The most highly functioning boards have established rigorous and targeted reporting that is not burdensome for management to prepare or for directors to read and comment upon. Executives measure, assess, and report on what matters most. Directors are expected to review and be prepared to offer insights, ask questions, challenge assumptions, and make suggestions. Typically, the executive committee develop their own reporting to update directors on the outcomes of their discussions, such as director engagement, director recruitment, etc. Here are some of the more important items to measure.

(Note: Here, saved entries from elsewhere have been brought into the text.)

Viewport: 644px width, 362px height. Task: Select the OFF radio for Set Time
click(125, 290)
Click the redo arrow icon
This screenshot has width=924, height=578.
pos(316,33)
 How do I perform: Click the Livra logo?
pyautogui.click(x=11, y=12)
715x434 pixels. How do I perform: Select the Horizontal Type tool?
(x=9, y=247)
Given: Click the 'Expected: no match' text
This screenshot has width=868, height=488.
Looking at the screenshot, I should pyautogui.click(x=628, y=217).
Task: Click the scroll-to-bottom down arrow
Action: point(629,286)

Implementation of Strategic Plan

Keeping an eye on the implementation of the strategic plan ensures that appropriate actions are executed and allows for nimble adjustments when necessary.  Ideally, the executive team will provide an update on progress against the strategic plan at least once per year.  Directors can then be more involved regarding progress (or lack thereof) and offer suggestions or necessary changes to implementation or revisit the strategic plan.

Financial reporting

The Finance and Audit committee plays an important role in financial reporting. The committee reviews management reporting (from CFO, CEO, ED, etc.) in advance of the overall board. The committee may engage with external auditors and typically reviews the annual budget in advance of seeking board approval. Reporting should include:

  • Forecasts against budget and explanation for variances of +/- 10% to plan
  • Potential losses
  • Status of any capital investments

Risks

Depending on the size of the organization, the Audit and Risk committee will often work with the executive to review areas of risk. The committee and executive can then report jointly to directors on areas such as cyber security risk, status of large technology projects, or reputational risk. The audit committee will also review and can assist with action plans to address marginal or failing audit results.

People

A Human Resources committee, Compensation committee, or a combination of the two, is integral. The committee sets executive compensation, performance measures and targets for the CEO and can advise on all Human Resources matters. This can include health and safety, employee engagement, terminations, EDIA items, succession planning, etc. As the board always has responsibility for CEO or ED succession, it is advisable for the HR committee to lead all activity in this area.  Reporting often includes:

  • Budget for annual compensation program (salary increases, bonuses, cost of living adjustments, equity adjustments, etc.)
  • Employee engagement survey results
  • Cultural surveys
  • Aggregate exit interview data
  • Turnover
  • Executive succession and development

Customer Data and Trends

Some executive teams provide customer data, particularly trending information such as profitability, customer retention, sales, market competition, etc. This may not be required on a regular basis, but situationally, such as following an acquisition, new product launch, etc.

As a director, if you request new or additional reporting, consider if it is necessary for you to fulfill your role, or is it simply interesting. If additional reporting is created, consider what reporting can be discontinued and/or if interim reporting will be sufficient. Remember that additional management reporting will require additional manhours from the organization.

Sometimes a special committee or the Finance and Audit committee will lead a review of reporting and provide recommendations to directors and management to streamline or augment reporting practices. The goal is to measure what matters most, not to measure everything. Remember to be selective and circumspect with reporting.